Le ministère de la Justice, garde des Sceaux, a demandé la levée de l’immunité parlementaire contre deux sénateurs. Il s’agit de Ali Tabli, sénateur du Rassemblement national démocratique (RND) de la wilaya de Chlef, et Chaib Hamoud, sénateur du tiers présidentiel. C’est du moins ce qui est précisé dans la demande qu’il a introduite, hier, auprès du Conseil de la Nation, au motif que ces deux parlementaires font l’objet d’enquêtes diligentées par le ministère de la Justice pour faits de «corruption» et «trafic d’influence». Le ministère de la Justice explique dans le même ordre d’idées au président du Sénat, auquel il a adressé la demande, son intention d’«éradication de la corruption» d’où l’impératif pour le Parlement de les aider dans leur mission à travers une levée de l’immunité parlementaire aux représentants
du peuple impliqués «dans des affaires louches», nous explique un sénateur. Selon nos sources, le sénateur Talbi est impliqué dans l’affaire dite de la «villa Moretti», citée la semaine dernière par la Cour Suprême et dans laquelle d’ex-ministres sont également impliqués, à l’instar de Mohamed Boughazi et Abdelghani Zaâlane.
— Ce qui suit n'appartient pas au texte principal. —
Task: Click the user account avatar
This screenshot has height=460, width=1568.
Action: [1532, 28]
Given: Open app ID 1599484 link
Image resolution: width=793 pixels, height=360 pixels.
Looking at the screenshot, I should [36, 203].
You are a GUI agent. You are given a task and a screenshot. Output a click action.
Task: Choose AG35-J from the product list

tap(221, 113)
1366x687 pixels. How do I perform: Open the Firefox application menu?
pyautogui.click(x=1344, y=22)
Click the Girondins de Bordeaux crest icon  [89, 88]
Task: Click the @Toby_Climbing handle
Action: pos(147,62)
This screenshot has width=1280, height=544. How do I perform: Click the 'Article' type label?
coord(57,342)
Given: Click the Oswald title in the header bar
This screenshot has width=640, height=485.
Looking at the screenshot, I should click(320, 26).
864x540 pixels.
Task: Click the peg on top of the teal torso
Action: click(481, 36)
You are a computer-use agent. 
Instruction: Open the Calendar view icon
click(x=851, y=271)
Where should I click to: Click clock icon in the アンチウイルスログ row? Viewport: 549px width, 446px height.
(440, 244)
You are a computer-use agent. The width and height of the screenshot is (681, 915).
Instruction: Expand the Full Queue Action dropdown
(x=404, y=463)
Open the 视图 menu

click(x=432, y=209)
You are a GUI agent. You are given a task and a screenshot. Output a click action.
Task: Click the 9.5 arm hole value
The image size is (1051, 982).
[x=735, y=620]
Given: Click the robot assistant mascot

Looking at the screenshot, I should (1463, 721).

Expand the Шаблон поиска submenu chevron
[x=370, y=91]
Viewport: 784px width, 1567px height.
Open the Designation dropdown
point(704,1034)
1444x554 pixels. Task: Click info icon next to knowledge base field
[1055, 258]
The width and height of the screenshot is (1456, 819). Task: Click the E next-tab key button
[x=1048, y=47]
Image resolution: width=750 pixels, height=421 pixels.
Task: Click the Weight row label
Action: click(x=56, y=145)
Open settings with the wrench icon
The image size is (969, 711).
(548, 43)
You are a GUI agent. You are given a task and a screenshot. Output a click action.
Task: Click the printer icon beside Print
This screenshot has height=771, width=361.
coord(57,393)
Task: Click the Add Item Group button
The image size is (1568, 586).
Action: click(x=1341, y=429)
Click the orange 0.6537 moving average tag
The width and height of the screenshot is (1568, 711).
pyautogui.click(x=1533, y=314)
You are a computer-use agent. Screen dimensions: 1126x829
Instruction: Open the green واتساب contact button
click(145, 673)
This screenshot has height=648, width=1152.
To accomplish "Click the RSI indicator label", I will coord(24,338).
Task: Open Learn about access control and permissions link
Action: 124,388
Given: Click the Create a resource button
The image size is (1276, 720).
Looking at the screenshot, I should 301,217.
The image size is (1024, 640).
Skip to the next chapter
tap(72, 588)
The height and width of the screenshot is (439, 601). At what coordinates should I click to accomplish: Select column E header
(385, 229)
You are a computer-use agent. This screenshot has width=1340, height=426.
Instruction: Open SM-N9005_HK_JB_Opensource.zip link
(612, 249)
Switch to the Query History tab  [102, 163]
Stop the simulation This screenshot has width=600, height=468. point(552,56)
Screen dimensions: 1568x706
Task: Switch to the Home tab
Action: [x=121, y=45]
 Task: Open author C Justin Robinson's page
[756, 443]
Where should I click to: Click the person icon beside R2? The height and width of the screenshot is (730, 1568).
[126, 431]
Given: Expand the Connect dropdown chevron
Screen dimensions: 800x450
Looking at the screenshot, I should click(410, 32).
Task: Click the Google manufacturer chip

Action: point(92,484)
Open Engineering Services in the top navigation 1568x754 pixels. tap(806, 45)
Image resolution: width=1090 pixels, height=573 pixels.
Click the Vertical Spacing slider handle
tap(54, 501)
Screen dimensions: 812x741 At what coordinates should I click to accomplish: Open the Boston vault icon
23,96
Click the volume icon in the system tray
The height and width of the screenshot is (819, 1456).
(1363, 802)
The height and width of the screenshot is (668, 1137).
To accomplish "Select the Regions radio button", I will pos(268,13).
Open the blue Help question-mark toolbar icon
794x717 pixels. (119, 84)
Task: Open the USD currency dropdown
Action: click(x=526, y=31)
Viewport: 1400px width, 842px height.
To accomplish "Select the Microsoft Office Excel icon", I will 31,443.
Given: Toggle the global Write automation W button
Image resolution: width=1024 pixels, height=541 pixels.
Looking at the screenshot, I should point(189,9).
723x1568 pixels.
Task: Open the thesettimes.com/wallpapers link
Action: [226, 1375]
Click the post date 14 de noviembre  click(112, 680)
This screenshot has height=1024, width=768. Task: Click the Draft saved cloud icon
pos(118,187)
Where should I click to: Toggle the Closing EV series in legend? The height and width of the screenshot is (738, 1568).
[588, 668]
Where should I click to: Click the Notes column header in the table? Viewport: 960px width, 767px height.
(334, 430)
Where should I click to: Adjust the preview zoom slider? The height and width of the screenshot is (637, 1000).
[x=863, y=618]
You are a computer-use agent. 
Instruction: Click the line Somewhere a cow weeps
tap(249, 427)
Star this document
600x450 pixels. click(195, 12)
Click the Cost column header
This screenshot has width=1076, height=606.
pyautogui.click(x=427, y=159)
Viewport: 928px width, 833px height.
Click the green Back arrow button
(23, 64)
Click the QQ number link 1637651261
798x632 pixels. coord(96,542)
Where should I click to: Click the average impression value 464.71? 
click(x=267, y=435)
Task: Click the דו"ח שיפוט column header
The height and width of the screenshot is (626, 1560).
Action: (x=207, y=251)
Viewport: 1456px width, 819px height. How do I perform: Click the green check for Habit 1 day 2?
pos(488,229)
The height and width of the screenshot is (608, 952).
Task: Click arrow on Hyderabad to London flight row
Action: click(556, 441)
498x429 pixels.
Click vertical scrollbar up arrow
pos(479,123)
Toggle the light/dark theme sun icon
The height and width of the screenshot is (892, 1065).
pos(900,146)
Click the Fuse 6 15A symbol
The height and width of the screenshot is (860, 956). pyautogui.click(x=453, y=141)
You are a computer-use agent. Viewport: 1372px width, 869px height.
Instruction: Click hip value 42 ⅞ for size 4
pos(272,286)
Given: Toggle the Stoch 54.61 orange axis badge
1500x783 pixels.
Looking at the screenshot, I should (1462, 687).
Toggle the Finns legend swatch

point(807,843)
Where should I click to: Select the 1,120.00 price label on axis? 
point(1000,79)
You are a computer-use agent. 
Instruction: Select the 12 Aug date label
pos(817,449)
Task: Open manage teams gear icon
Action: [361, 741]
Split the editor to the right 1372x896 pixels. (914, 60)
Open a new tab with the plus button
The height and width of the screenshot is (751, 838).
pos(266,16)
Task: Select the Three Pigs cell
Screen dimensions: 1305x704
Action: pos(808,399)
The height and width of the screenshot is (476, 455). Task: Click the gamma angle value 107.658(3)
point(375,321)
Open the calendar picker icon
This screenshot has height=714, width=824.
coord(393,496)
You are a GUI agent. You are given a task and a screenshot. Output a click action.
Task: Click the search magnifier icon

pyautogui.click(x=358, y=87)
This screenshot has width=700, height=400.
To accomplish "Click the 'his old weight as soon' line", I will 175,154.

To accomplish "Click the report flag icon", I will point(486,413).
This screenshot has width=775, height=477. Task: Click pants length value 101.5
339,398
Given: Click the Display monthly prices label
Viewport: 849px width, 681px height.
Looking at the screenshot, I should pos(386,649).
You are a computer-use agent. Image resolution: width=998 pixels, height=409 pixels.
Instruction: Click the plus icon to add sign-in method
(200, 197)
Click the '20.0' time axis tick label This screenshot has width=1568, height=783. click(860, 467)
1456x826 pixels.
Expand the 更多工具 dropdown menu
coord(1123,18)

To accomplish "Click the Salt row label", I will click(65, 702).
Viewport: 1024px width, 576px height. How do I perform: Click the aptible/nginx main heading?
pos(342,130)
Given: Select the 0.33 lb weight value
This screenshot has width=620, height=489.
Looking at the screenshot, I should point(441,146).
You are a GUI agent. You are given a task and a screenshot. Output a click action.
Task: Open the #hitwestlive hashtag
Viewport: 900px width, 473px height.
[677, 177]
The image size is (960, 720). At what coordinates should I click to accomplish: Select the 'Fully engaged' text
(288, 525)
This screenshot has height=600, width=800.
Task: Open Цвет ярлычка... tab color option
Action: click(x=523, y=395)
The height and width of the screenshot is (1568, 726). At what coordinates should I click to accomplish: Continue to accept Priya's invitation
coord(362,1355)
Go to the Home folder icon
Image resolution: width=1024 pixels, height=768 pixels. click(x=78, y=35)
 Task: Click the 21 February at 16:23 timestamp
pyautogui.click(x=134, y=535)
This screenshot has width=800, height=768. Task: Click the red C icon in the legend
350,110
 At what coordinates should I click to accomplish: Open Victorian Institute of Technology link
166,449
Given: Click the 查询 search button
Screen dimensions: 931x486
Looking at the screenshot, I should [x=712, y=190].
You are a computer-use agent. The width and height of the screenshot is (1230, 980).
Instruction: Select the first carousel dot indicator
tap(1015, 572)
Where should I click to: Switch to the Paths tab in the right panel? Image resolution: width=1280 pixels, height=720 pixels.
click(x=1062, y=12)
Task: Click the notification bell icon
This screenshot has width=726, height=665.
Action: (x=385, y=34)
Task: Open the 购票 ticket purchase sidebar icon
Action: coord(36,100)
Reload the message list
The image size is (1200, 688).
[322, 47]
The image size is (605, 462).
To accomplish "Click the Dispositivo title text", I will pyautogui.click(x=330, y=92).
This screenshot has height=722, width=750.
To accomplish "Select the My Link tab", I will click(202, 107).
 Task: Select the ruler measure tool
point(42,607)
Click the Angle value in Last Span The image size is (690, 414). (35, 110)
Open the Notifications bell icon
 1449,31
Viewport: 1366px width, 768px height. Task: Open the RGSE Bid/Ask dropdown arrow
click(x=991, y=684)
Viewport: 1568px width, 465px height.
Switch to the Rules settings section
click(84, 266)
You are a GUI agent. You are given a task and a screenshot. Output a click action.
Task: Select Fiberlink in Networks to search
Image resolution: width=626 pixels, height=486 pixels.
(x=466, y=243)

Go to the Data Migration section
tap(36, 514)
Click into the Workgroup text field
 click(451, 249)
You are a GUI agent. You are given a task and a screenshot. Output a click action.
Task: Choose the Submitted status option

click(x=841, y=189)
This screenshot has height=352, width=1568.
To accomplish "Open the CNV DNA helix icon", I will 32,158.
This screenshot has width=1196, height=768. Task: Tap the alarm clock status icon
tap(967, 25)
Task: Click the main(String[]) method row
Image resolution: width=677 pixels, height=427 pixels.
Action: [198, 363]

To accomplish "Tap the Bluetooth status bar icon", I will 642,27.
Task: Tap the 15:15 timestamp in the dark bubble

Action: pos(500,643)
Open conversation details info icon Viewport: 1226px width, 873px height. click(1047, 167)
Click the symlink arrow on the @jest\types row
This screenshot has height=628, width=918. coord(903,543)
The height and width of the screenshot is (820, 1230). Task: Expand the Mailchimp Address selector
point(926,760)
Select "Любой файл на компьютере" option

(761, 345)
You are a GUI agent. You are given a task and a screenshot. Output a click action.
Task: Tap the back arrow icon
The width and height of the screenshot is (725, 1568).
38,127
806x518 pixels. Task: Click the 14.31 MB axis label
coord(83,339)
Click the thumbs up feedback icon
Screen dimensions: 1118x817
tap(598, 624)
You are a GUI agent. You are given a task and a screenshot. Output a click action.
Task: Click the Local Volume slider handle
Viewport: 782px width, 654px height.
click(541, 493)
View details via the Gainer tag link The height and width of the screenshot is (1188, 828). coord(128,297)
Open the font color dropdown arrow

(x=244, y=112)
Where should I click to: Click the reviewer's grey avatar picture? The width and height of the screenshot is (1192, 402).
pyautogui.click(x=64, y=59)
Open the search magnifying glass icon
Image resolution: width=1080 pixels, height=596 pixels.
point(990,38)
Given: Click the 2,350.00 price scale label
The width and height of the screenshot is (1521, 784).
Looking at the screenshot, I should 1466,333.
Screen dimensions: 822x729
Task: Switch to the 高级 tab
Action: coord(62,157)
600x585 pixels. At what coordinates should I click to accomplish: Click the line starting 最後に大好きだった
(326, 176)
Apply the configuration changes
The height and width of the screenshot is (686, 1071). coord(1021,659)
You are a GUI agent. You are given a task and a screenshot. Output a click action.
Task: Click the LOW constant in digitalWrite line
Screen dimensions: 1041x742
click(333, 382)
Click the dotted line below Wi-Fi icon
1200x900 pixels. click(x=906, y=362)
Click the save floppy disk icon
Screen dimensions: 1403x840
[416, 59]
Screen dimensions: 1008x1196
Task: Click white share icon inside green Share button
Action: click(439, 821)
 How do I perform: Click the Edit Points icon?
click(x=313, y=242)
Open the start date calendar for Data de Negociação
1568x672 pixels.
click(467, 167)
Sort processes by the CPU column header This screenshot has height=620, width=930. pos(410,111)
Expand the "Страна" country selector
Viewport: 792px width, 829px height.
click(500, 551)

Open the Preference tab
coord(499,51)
Idem pour Chaib qui est également accusé dans des affaires impliquant tout autant des ex-ministres, nous dit-on. Quoi qu’il en soit, le département de Belkacem Zeghmati souhaite faire toute la lumière sur ces affaires et la levée d’immunité parlementaire des deux membres du Conseil de la nation lui permettra d’avancer dans le règlement de ces dossiers. En attendant, la commission juridique du Sénat s’est réunie hier pour fixer une date pour l’examen des dossiers des deux parlementaires. Pour rappel, ce n’est pas la première fois que le ministère de la Justice réclame la levée de l’immunité parlementaire pour traiter un dossier inhérent à la corruption. Elle l’a déjà fait avec trois sénateurs du tiers présidentiel et ex-ministres, en l’occurrence Djamel Ould Abbès, Saïd Barkat et Amar Ghoul. Il est également attendu à ce que la justice exige une levée de l’immunité d’autres parlementaires tant au sein du Sénat qu’à l’Assemblée populaire nationale (APN), toujours en rapport avec des affaires de corruption, nous précise-t-on. Par ailleurs, le Parlement prépare la rentrée parlementaire. Cette dernière, qui aura lieu le 2 septembre prochain, a fait l’objet, hier d’une rencontre du bureau du Sénat sous la présidence de Salah Goudjil, élargie aux présidents des groupes parlementaires. Tout comme il a été question d’une rencontre avec un représentant du gouvernement et ceux des deux chambres du Parlement pour décider de l’ordre du jour de la session.
Toutefois, pour l’heure, aucun ordre du jour de la session parlementaire n’a été défini. Selon un sénateur qui a pris part à la rencontre, une autre réunion avec le représentant du gouvernement est programmée très prochainement pour décider des textes de lois prioritaires pour la nouvelle session.
Quoi qu’il en soit, le gouvernement au même titre que les représentants parlementaires sont décidés à « faire jouer au Parlement un rôle prépondérant dans la préparation de la prochaine élection présidentielle», nous indique-t-on.